In article <3AE87DD5.DE927E67 / t-online.de>,
Stephan Kš╬per  <Stephan.Kaemper / t-online.de> wrote:
>Conrad Schneiker wrote:
>> 
>> (OK, some people just _have_ to have a mascot. Well then, as one pair of
>> famously pragmatic authors stated, Ruby is a transparent language. So
>> let's have a perfectly transparent mascot. :-)
>> 
>> Conrad Schneiker
>> (This note is unofficial and subject to improvement without notice.)
>
>Hey, I really like that one. Now, other this are visible,
>notwithstanding transparent. Spectacles (glasses if you prefer that) for
>example. Or... windows. Just kidding. ;-)
>
>Anyway, I don't really believe that there's any mascot out there that
>will be aceppted (if only by a decent majority) _and_ as transparent,
>clean and sweet (the latter two Kent Beck's words if memory servers
>right), and brilliant (my word ;-)  ) as Ruby itself.

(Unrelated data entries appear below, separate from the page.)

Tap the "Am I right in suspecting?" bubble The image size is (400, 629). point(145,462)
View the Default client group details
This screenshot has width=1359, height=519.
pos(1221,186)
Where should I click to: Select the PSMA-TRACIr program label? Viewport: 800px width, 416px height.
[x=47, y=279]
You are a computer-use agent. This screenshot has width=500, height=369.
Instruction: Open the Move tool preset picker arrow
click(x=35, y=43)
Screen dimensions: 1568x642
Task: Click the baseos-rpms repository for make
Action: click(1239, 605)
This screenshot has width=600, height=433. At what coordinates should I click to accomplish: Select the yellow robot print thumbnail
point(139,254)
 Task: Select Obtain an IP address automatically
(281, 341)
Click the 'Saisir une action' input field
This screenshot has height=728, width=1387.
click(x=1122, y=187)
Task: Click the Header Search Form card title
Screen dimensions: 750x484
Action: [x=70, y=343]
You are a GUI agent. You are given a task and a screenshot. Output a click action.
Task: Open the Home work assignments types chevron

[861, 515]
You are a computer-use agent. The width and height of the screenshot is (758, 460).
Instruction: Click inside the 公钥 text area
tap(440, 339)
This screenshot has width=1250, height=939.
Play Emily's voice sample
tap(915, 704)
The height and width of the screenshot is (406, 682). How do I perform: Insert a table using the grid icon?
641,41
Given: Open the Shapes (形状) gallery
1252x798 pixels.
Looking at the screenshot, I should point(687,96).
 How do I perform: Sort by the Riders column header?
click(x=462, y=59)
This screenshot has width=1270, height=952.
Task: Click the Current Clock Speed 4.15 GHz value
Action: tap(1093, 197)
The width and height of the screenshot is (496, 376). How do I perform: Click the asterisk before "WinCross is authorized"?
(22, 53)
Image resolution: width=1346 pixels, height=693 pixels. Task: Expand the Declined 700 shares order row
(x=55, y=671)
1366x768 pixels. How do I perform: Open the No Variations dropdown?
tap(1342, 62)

I'm not sure what's wrong with the logo on RubyCentral - the ruby with the 
code that you can see through it.  Sure, it's not a mascot, but I think 
it's a nice looking logo.

Then there's the issue of Perl's mascot, the camel.  What does a camel 
have to do with perl?  Wouldn't an oyster have been more appropriate?  
Shouldn't the CAML language get the camel?  It's all because O'Reilly 
chose to put a camel on the cover of the Programming Perl book - there 
doesn't seem to be any rhyme or reason to their choice, but as the years 
went by the Camel became the symbol of Perl.